Voters in Colorado have approved a measure to legalize the medicinal use of psilocybin mushrooms and to decriminalize possession of the drug and other psychedelics.
Psilocybin healing centers to open by late 2024
Proposition 122 was narrowly approved at the polls last week, with 53% of voters in favor. The measure requires the state to establish a system for licensing psilocybin healing centers, where Coloradans 21 and over can take mushrooms under supervision.[1]
Under the Regulated Natural Medicine Access Program, mental health facilities and addiction treatment centers could apply for these licenses to offer psychedelic treatment.
Regulated access to psilocybin and psilocin—the active ingredients in magic mushrooms—will be introduced by late 2024. The state Department of Regulatory Agencies will also consider whether to expand access to three other plant-based psychedelic substances—DMT (the active ingredient in ayahuasca), mescaline (a hallucinogen derived from a species of cacti), and ibogaine (a psychoactive substance present in an African tree, being researched as a treatment for addiction)—by June 2026.
“Colorado voters saw the benefit of regulated access to natural medicines, including psilocybin, so people with PTSD, terminal illness, depression, anxiety, and other mental health issues can heal,” the measure’s co-proponents, Kevin Matthews and Veronica Lightning Horse Perez, said in a statement.[2]
Additionally, the personal use, possession, growth, and transport of natural psychedelics will be decriminalized for adults over 21. The retail sale of psychedelics will remain prohibited—a distinction from the state's cannabis policy.
Psilocybin isn’t FDA approved—yet
Psilocybin remains a Schedule 1 drug under federal law, with no FDA- approved medical use. However, positive results in research trials, including a major clinical trial that found one dose of psilocybin can alleviate symptoms of treatment-resistant depression for up to 12 weeks, have put psychedelics on regulators’ radars. [3] President Joe Biden’s administration “anticipates” that psilocybin will win FDA approval for depression within the next two years.[4]
But Luke Niforatos, chairman of Protect Colorado’s Kids, which opposed the measure, said Colorado voters have “rejected the FDA process.”
“We now need to have a very frank and public conversation about who is in charge of medicine,” he said.
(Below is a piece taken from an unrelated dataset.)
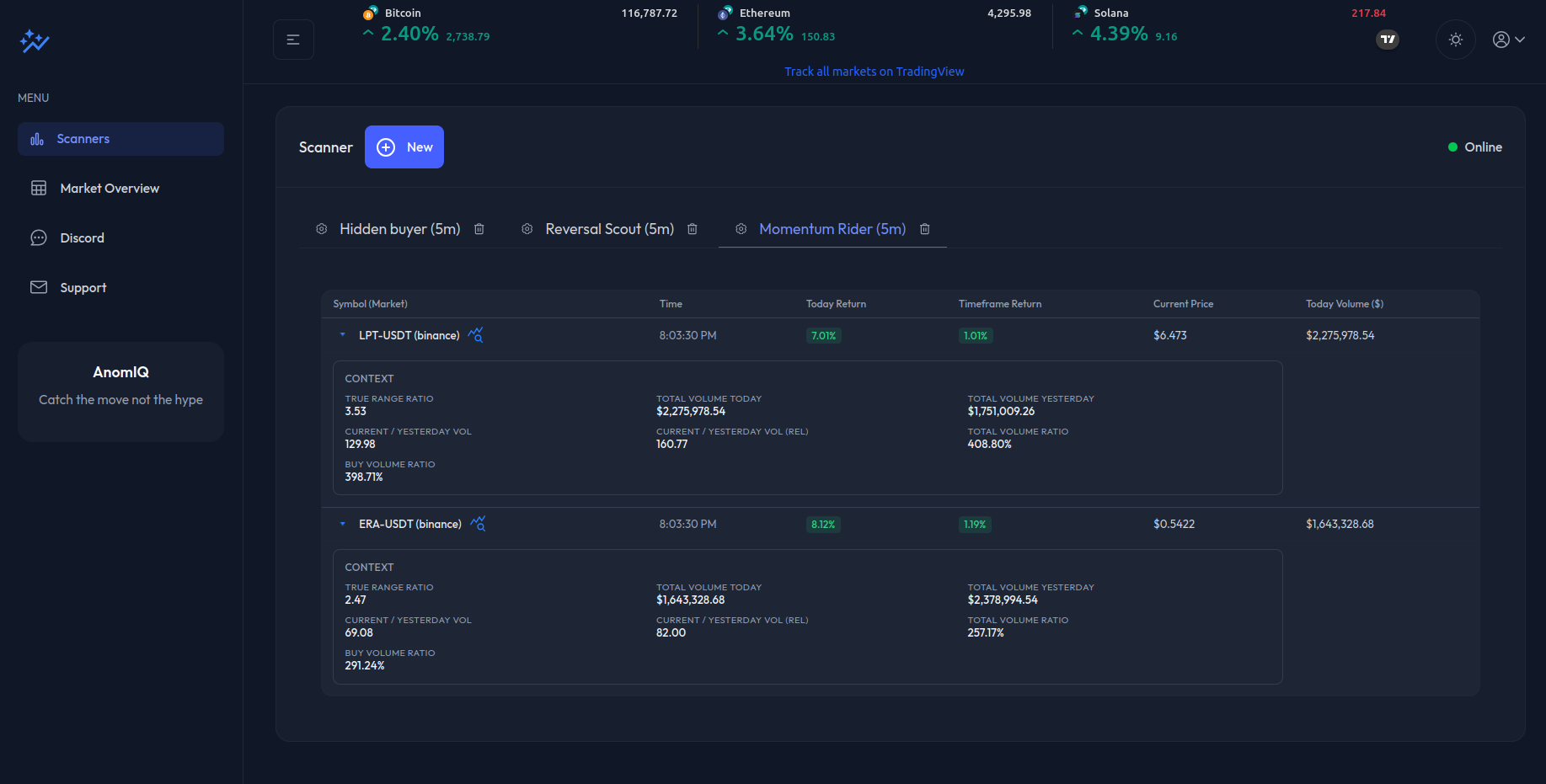Open Track all markets on TradingView link

coord(874,72)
Pointing at backers of the proposition from outside the state, he said “billionaires, startups, and entrepreneurs” have seized control of medicine in the state instead of “scientists, medical doctors and the FDA.”[5]
Natural Medicine Colorado, which got the measure on the ballot, spent nearly $4.5 million to sway voters. Protect Colorado’s Kids spent around $51,000 during the campaign.
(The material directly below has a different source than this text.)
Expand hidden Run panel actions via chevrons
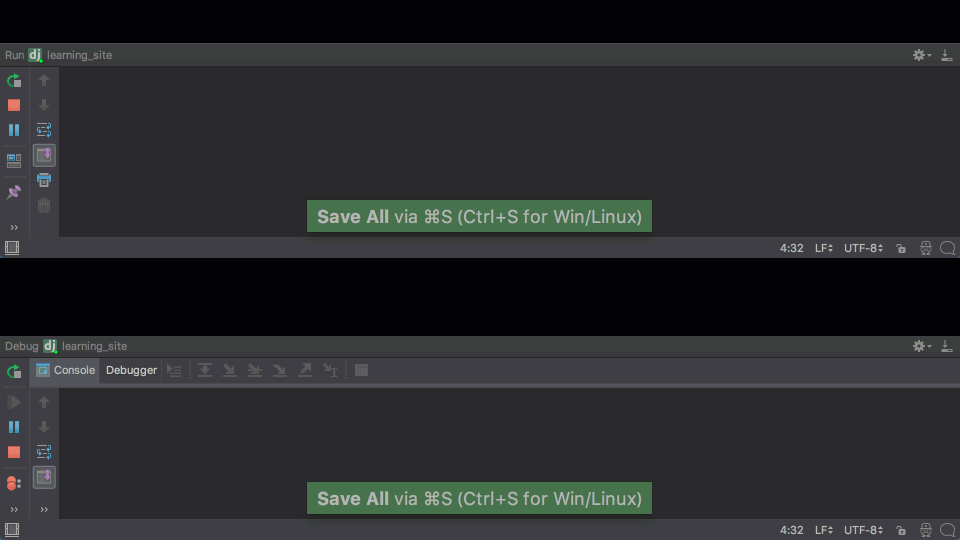The image size is (960, 540). (x=13, y=228)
Niforatos said he was concerned that the opening of psychedelic healing centers will normalize the taking of drugs among Colorado’s teens. However, local officials in Denver, where personal possession of magic mushrooms have been was made a low law enforcement priority in 2019, said decriminalization “has not since presented any significant public health or safety risk in the city.”[6, 7]
Colorado follows the state of Oregon, where in 2020 voters approved the legal access to psychedelics in medical centers and decriminalized personal possession of all drugs, including psychedelics.